Los tratados de Ciudad Juárez firmados en 1911 por Francisco I. Madero y Porfirio Díaz significaron una victoria del grupo revolucionario. Al signarlos, Díaz aceptó dimitir a la Presidencia de México, dando paso a un nuevo proceso electoral en el cual Madero logró convertirse en Presidente. Sin embargo, el andamiaje democrático nacional era muy endeble, y en muy corto tiempo la clase militar que se oponía al cambio de régimen —encabezada por Victoriano Huerta— asesinó a Madero y se hizo con el poder a través de las armas, tomando por la fuerza lo que la democracia le había negado.

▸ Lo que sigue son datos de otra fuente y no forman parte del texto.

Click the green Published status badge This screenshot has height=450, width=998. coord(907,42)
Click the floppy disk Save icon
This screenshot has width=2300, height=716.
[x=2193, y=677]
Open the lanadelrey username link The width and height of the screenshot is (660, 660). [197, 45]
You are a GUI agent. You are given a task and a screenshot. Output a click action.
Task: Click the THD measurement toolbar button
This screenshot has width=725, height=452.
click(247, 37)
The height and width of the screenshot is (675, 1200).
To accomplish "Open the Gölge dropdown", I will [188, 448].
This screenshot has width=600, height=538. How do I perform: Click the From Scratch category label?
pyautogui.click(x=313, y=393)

Las acciones de Huerta fueron contrarrevolucionarias, pues mediante ellas intentó regresar al statu quo que por tanto tiempo le benefició. Se trata de un fenómeno común que históricamente ha estado presente cuando suceden los grandes cambios sociales. En el caso mexicano, la contrarrevolución conllevó a un proceso de enfrentamientos armados que dejarían una cicatriz notoria en el país y que, de alguna manera, se moderaron con el triunfo de los constitucionalistas, dando paso al establecimiento de un nuevo régimen que sentó las bases institucionales.

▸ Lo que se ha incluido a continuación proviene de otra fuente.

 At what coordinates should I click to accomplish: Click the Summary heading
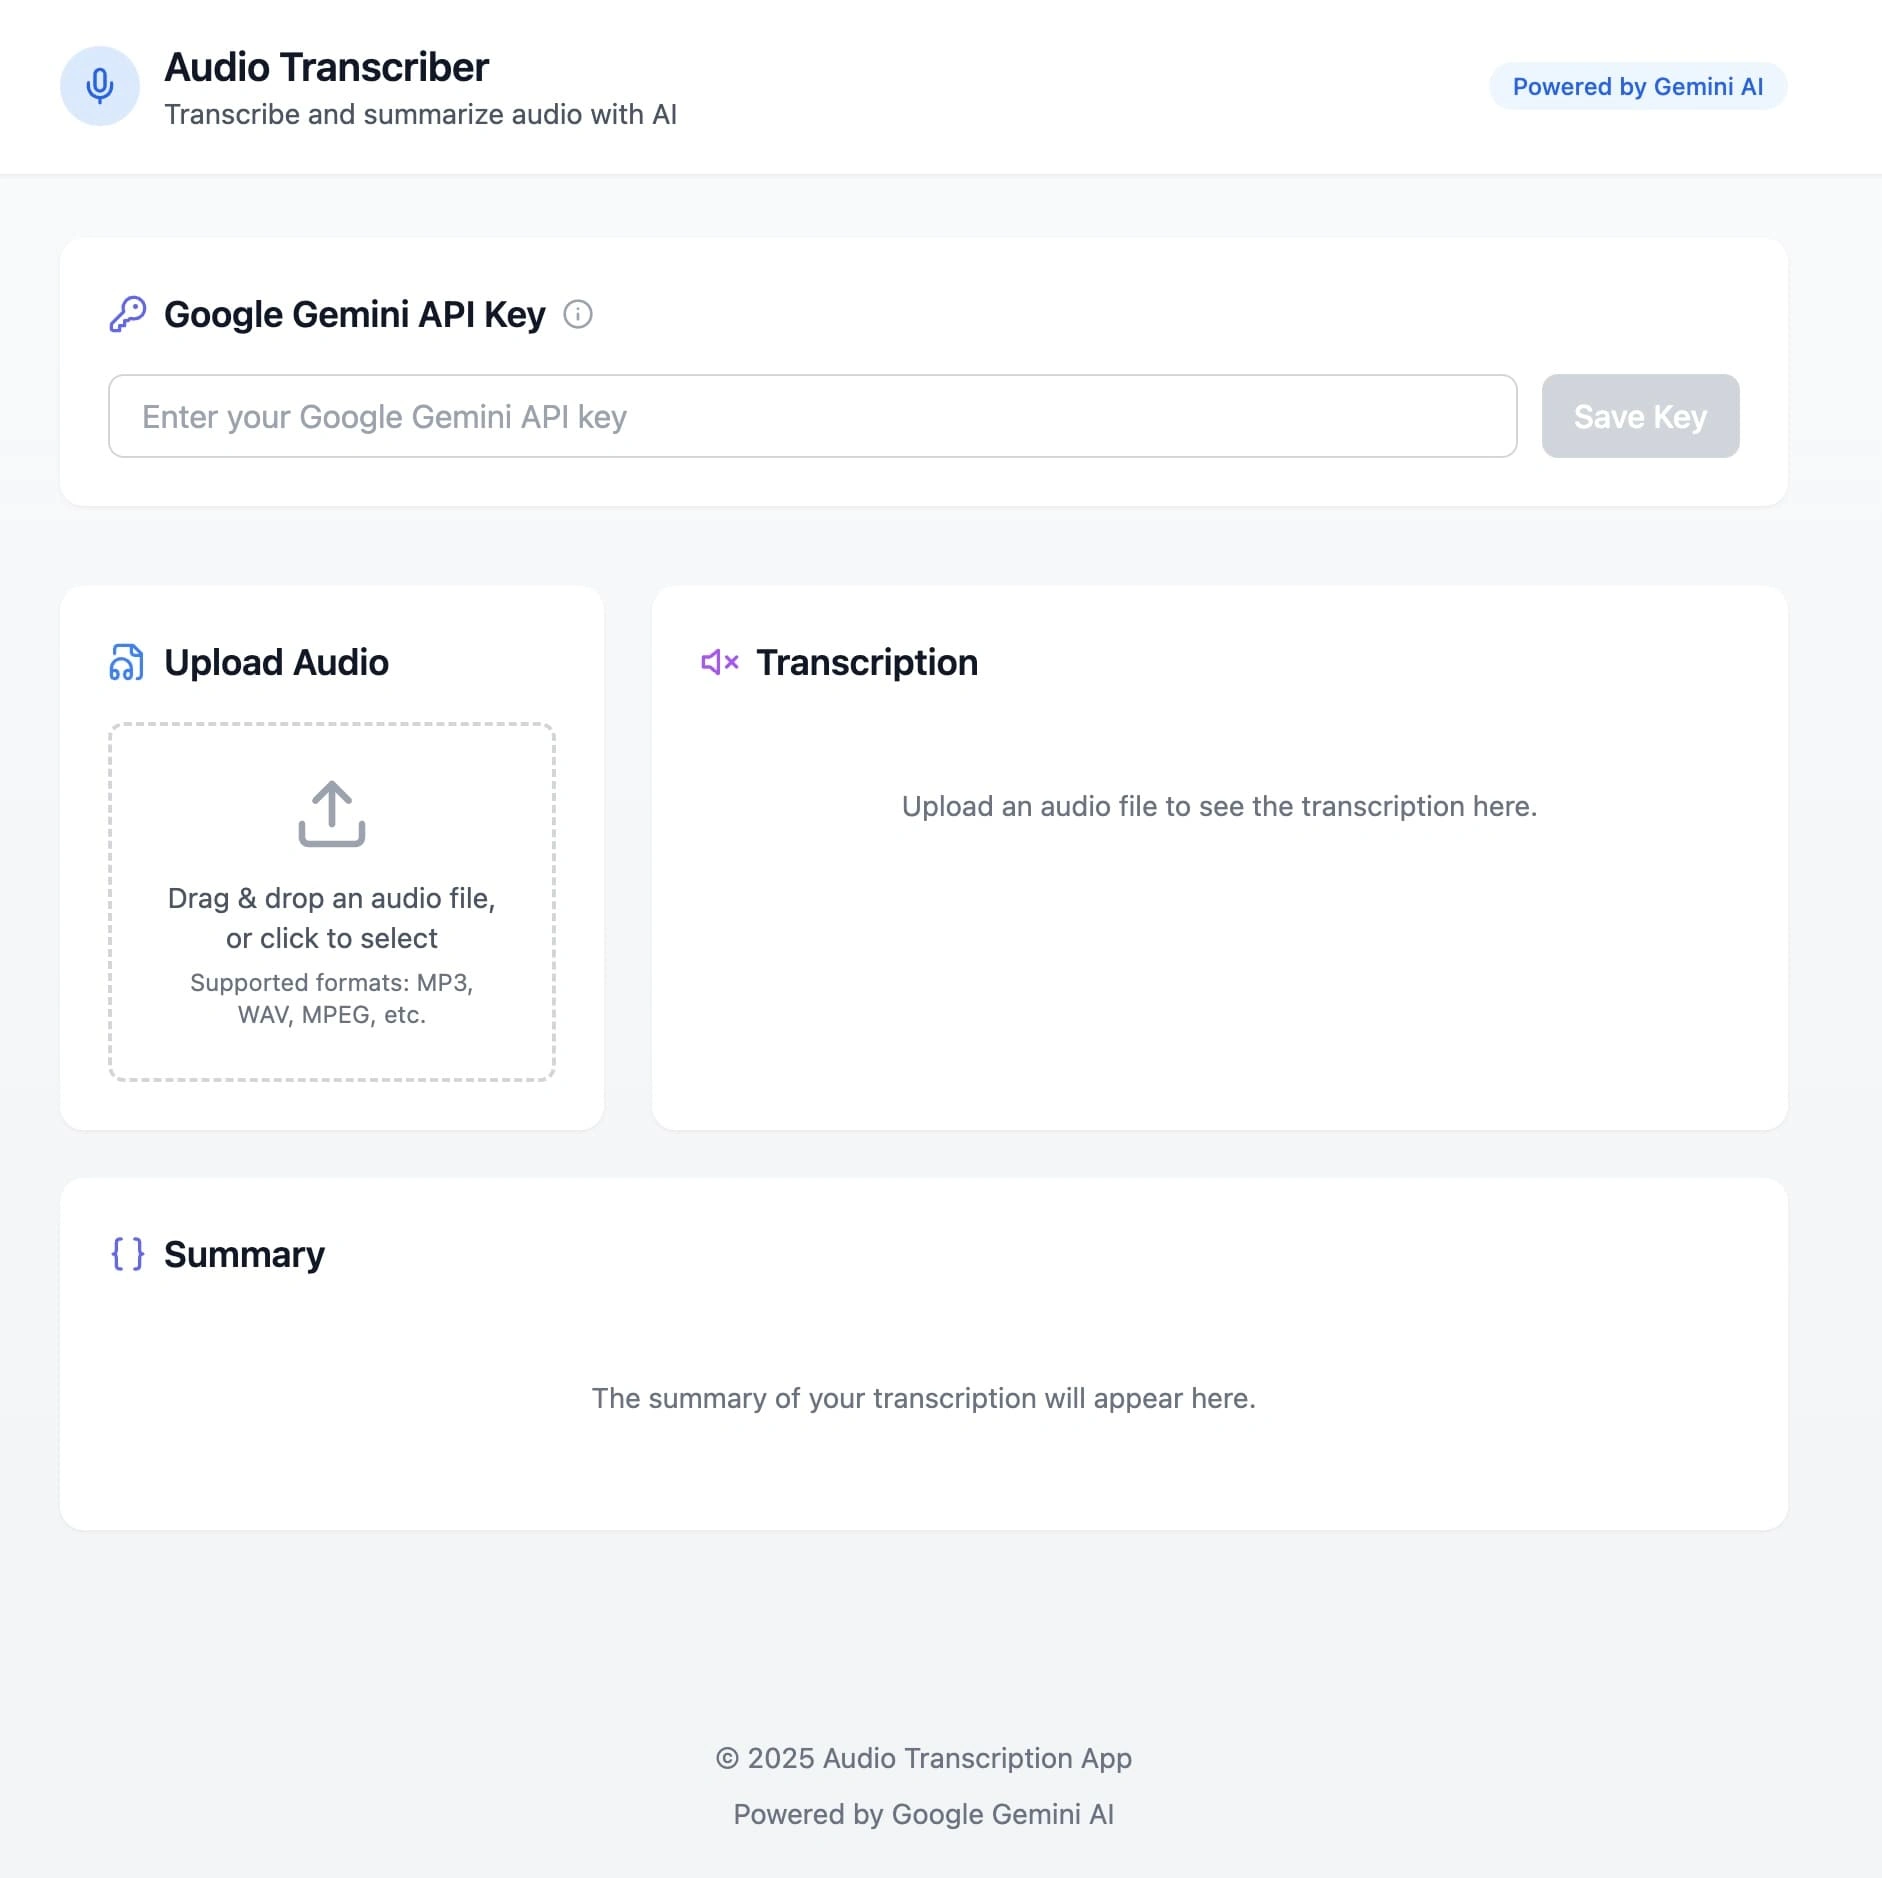(x=244, y=1254)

Durante ese régimen salido de la Revolución, los movimientos sociales fueron cada vez más controlados y administrados por las mismas autoridades para mantener la apariencia de orden y armonía en el país. Sin embargo, en el fondo de las conciencias existía un descontento cuyo grado de ebullición fue alcanzado al final de la década de los sesenta. El movimiento estudiantil de 1968, coincidente con otros similares alrededor del mundo, puso en evidencia que en México existían visiones distintas a la que el régimen de entonces quería imponer, y también el alto grado de autoritarismo y represión que estaba dispuesto a ejercer, con tal de que esas otras visiones fueran silenciadas.

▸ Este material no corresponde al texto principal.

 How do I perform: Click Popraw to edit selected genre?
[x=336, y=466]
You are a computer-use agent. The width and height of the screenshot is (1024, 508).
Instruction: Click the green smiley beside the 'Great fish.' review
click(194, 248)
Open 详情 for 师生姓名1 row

En el actual cambio de régimen, el proyecto de nación ha heredado esta lucha social para reivindicar la legitimidad y la importancia de escuchar el total de las voces plurales que en nuestro país coexisten. Sin embargo, como en el pasado, hay fuerzas contratransformadoras que se oponen a que estas voces sean escuchadas y a que México transite a una democracia representativa funcional. Son estas fuerzas las que empañan con violencia las manifestaciones pacíficas, generando tensiones al interior de los grupos para tratar de deslegitimar tanto sus consignas como la efectividad del gobierno para escucharlas.
Al respecto, debemos permanecer vigilantes. El tono violento de quienes se oponen a la transformación puede permear en nuestra sociedad, creando un ambiente de descontento y de menosprecio a estos movimientos, y a la relación entre la sociedad y sus instituciones. Sin embargo, en el proceso de la Cuarta Transformación de la vida pública del país, ante la violencia y los actos antidemocráticos de unas cuantas personas se impondrán el diálogo, el consenso y la esperanza. A través de las instituciones democráticas se consolidará el nuevo régimen.